If you think this is okay, we won't reach any useful consensus, and that's okay. But your original claim that Joel engages in faulty reasoning when he rejects exceptions as a form of goto is wrong, there is very good reasoning why exceptions are actually a much more dangerous goto than most modern goto, and plenty of much smarter people than you or me (or Joel) follow and accept this reasoning. Those people include those responsible for some of the most safety- and\or performance- critical software, like games and operating systems.
>Dijkstras problem with goto was not that they jumped to a different place in the progam,
I read Dijkstra's paper, and I'm pretty sure when I say his problem was in fact exactly that. Unrestricted gotos make control flow an arbitrarily-complex graph, the fundamental reason for this is that the jump labels are public, and exceptions share that in a way that nothing else does, their catches are public to every single throw beneath them in the call stack. Throws are gotos that search for their labels at runtime, possibly failing and crashing the program or unwinding it beyond recognition.
There are certainly valid criticism of exceptions. But the original claim was that exceptions was like goto's, and that is just not true. A goto is a jump to a statically defined location (label or line number) in the code independent of any lexical structure or call stack. Exceptions are just not like that at all.

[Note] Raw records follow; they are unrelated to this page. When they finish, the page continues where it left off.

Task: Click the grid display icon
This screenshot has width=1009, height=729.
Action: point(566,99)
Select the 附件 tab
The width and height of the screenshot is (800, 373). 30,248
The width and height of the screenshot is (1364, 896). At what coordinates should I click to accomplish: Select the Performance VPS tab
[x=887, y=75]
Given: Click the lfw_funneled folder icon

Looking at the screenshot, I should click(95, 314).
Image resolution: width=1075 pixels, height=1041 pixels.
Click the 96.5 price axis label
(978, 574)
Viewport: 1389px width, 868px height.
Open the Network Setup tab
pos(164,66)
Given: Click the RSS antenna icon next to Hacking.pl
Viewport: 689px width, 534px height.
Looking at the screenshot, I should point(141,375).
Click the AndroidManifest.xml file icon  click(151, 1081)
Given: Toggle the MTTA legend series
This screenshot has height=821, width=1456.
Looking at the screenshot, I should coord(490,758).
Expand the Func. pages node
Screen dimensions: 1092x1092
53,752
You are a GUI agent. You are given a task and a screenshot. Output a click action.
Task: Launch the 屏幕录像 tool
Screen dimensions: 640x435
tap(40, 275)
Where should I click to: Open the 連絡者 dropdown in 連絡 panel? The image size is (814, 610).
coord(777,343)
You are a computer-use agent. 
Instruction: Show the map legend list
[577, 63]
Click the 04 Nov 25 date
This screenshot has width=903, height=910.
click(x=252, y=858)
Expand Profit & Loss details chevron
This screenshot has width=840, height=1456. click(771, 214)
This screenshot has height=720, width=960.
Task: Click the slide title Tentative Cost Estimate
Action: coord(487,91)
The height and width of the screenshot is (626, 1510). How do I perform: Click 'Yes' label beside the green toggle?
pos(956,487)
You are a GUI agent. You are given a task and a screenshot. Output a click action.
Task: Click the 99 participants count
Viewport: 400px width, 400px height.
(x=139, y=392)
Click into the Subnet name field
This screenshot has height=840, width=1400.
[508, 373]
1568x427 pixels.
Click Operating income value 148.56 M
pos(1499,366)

If it is any consolation, you have to be pretty intelligent to tie yourself into such knots of falsehood. Getting yourself out of such knots takes more than other people need. Take a hint.
No, that is the entire point of exceptions. They unwind the stack up until the level of a matching catch block, if any. Why would you want to know how many stack levels a throw will unwind? When you call a function you don't know how many functions it will call in turn, and when you return a value you don't know if the callee will return it another level up. You shouldn't want to, since this would create and undesired tight coupling which would make the program hard to modify. It's a feature, not a bug.
> If Structured Programming advocates saw Exceptions, they would be horrified.
I'm sure they would, just as they would be horrified by having multiple returns in the same function - never mind horrors like "break" and "continue". The dogma was "single entry single exit". Exceptions does adhere to the "only lexical blocks and function calls" paradigm, but throwing is a form of multiple return, so it breaks with the dogmatic structured paradigm. But I prefer simple and maintainable code to blind dogma.
> Even C's gotos don't allow you to jump out of a function.
Goto actually has its uses in C, for example for resource cleanup. I think "goto harmful" have become a mantra where people use the words but forget the underlying reasoning. Dijkstras problem with goto was not that they jumped to a different place in the progam, his problems was that they didn't adhere to lexical structures and call stack. Exceptions actually allow resource cleanup in a structured way (using "finally" blocks).